RelayKing’s MSSQL detector checks SQL Server instances on port 1433 for Extended Protection for Authentication (EPA) enforcement. If EPA is not enforced, an attacker who captures NTLM authentication can relay it directly to the SQL Server instance.
What is checked
| Check | Auth required | Notes |
|---|
| Port open | No | Quick 3-second socket probe before any further checks |
| EPA enforcement | Yes | Attempted login; response inspected for channel binding / extended protection error strings |
Relay condition
EPA not enforced → RELAYABLE
EPA enforced → NOT relayable
epa_enforced = None (unknown) is treated conservatively — the host is not included in the relay list when the result cannot be determined.
EPA detection logic
RelayKing uses impacket’s MSSQL class to attempt a login and inspects the error response:
| Login outcome | epa_enforced value | Notes |
|---|
| Login succeeds | False | EPA not enforced |
Error contains channel binding or extended protection | True | EPA enforced |
Error contains encryption required | True (ENFORCED (encryption required)) | Encryption requirement indicates EPA |
Login fails with login failed or authentication failed | False (NOT_ENFORCED (auth failed)) | Auth failure not caused by EPA; EPA likely not enforced but unconfirmed |
--null-auth mode | None | Cannot test EPA without credentials |
| Kerberos auth failure | Error string returned | Kerberos fallback to NTLM is suppressed to prevent lockout |
When credentials are provided but authentication fails with a generic login error (bad password, account locked out, etc.), RelayKing records NOT_ENFORCED (auth failed) rather than ENFORCED. This reflects that the failure was due to credentials, not EPA. Confirm with valid credentials when possible.
Flags and port
| Parameter | Value |
|---|
--protocols value | mssql |
| Default port | 1433 |
| Auth required | Yes (for reliable EPA check) |
--protocols mssql or include it in a comma-separated list.
Example commands
python3 relayking.py -u lowpriv -p 'P@ssw0rd' -d corp.local \
--dc-ip 10.0.0.1 -vv --audit \
--protocols smb,ldap,ldaps,mssql,http,https \
--threads 10 -o plaintext,json \
--output-file relayking-scan \
--proto-portscan --gen-relay-list relaytargets.txt
python3 relayking.py -u sa -p 'P@ssw0rd' -d corp.local \
-vv --protocols mssql -o plaintext SQLSERVER1.CORP.LOCAL
python3 relayking.py -u lowpriv -d corp.local \
--nthash aad3b435b51404eeaad3b435b51404ee:31d6cfe0d16ae931b73c59d7e0c089c0 \
-vv --protocols mssql -o plaintext 10.0.0.50
Relay list output
SQL Server instances where epa_enforced == False are included in the relay list generated by --gen-relay-list.

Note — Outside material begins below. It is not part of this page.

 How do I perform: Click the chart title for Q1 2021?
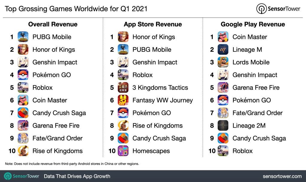pyautogui.click(x=76, y=9)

Relaying to MSSQL enables executing queries under the relayed user’s SQL permissions — including xp_cmdshell if the user has sysadmin rights.
Use --proto-portscan to skip hosts that do not have port 1433 open. The MSSQL detector performs its own 3-second port probe before attempting any login, but --proto-portscan avoids queuing the check entirely for hosts where the port is closed.